About this task.
Your task is to print all of the data word for word.

(Dataset entries)
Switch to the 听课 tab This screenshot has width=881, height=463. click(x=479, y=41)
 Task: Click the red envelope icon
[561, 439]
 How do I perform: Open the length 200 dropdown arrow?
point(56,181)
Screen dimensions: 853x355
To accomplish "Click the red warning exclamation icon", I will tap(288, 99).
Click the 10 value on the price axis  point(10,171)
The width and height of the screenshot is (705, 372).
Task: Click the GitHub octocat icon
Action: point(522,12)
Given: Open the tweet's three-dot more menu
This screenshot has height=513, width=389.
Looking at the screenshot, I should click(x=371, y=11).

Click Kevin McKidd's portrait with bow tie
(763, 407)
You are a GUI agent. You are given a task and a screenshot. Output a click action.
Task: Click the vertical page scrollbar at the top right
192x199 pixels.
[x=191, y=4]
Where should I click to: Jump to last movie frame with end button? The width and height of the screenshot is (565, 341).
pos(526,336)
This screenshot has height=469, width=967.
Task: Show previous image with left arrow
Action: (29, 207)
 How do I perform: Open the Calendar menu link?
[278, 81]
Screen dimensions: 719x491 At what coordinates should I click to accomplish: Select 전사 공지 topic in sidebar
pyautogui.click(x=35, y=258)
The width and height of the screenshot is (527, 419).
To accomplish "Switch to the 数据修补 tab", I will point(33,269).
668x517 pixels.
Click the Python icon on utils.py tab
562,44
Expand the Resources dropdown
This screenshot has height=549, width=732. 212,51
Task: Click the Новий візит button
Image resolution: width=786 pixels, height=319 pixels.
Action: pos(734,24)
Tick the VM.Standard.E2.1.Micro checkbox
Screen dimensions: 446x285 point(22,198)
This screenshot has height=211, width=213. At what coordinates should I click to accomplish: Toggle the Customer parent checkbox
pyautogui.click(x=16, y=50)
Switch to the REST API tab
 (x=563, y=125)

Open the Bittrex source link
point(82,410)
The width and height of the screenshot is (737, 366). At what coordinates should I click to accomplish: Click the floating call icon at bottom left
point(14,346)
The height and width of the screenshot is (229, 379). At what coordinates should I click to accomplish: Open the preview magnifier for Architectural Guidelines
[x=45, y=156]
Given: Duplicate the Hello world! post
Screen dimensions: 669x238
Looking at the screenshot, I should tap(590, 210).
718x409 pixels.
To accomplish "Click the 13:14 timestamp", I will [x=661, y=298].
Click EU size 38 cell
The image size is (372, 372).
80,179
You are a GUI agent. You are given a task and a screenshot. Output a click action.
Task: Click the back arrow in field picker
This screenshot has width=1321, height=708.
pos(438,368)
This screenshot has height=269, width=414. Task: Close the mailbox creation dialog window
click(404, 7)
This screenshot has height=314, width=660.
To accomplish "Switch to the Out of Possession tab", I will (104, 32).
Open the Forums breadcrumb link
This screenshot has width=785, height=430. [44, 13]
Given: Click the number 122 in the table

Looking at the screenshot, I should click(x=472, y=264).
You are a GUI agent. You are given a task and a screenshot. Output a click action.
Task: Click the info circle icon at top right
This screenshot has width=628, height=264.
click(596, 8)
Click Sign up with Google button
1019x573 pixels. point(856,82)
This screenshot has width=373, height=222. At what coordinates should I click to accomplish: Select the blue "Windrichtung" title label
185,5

Exercise output.
Switch to the 听课 tab This screenshot has width=881, height=463. click(x=479, y=41)
 Task: Click the red envelope icon
[561, 439]
 How do I perform: Open the length 200 dropdown arrow?
point(56,181)
Screen dimensions: 853x355
To accomplish "Click the red warning exclamation icon", I will tap(288, 99).
Click the 10 value on the price axis  point(10,171)
The width and height of the screenshot is (705, 372).
Task: Click the GitHub octocat icon
Action: point(522,12)
Given: Open the tweet's three-dot more menu
This screenshot has height=513, width=389.
Looking at the screenshot, I should click(x=371, y=11).

Click Kevin McKidd's portrait with bow tie
(763, 407)
You are a GUI agent. You are given a task and a screenshot. Output a click action.
Task: Click the vertical page scrollbar at the top right
192x199 pixels.
[x=191, y=4]
Where should I click to: Jump to last movie frame with end button? The width and height of the screenshot is (565, 341).
pos(526,336)
This screenshot has height=469, width=967.
Task: Show previous image with left arrow
Action: (29, 207)
 How do I perform: Open the Calendar menu link?
[278, 81]
Screen dimensions: 719x491 At what coordinates should I click to accomplish: Select 전사 공지 topic in sidebar
pyautogui.click(x=35, y=258)
The width and height of the screenshot is (527, 419).
To accomplish "Switch to the 数据修补 tab", I will point(33,269).
668x517 pixels.
Click the Python icon on utils.py tab
562,44
Expand the Resources dropdown
This screenshot has height=549, width=732. 212,51
Task: Click the Новий візит button
Image resolution: width=786 pixels, height=319 pixels.
Action: pos(734,24)
Tick the VM.Standard.E2.1.Micro checkbox
Screen dimensions: 446x285 point(22,198)
This screenshot has height=211, width=213. At what coordinates should I click to accomplish: Toggle the Customer parent checkbox
pyautogui.click(x=16, y=50)
Switch to the REST API tab
 (x=563, y=125)

Open the Bittrex source link
point(82,410)
The width and height of the screenshot is (737, 366). At what coordinates should I click to accomplish: Click the floating call icon at bottom left
point(14,346)
The height and width of the screenshot is (229, 379). At what coordinates should I click to accomplish: Open the preview magnifier for Architectural Guidelines
[x=45, y=156]
Given: Duplicate the Hello world! post
Screen dimensions: 669x238
Looking at the screenshot, I should tap(590, 210).
718x409 pixels.
To accomplish "Click the 13:14 timestamp", I will [x=661, y=298].
Click EU size 38 cell
The image size is (372, 372).
80,179
You are a GUI agent. You are given a task and a screenshot. Output a click action.
Task: Click the back arrow in field picker
This screenshot has width=1321, height=708.
pos(438,368)
This screenshot has height=269, width=414. Task: Close the mailbox creation dialog window
click(404, 7)
This screenshot has height=314, width=660.
To accomplish "Switch to the Out of Possession tab", I will (104, 32).
Open the Forums breadcrumb link
This screenshot has width=785, height=430. [44, 13]
Given: Click the number 122 in the table

Looking at the screenshot, I should click(x=472, y=264).
You are a GUI agent. You are given a task and a screenshot. Output a click action.
Task: Click the info circle icon at top right
This screenshot has width=628, height=264.
click(596, 8)
Click Sign up with Google button
1019x573 pixels. point(856,82)
This screenshot has width=373, height=222. At what coordinates should I click to accomplish: Select the blue "Windrichtung" title label
185,5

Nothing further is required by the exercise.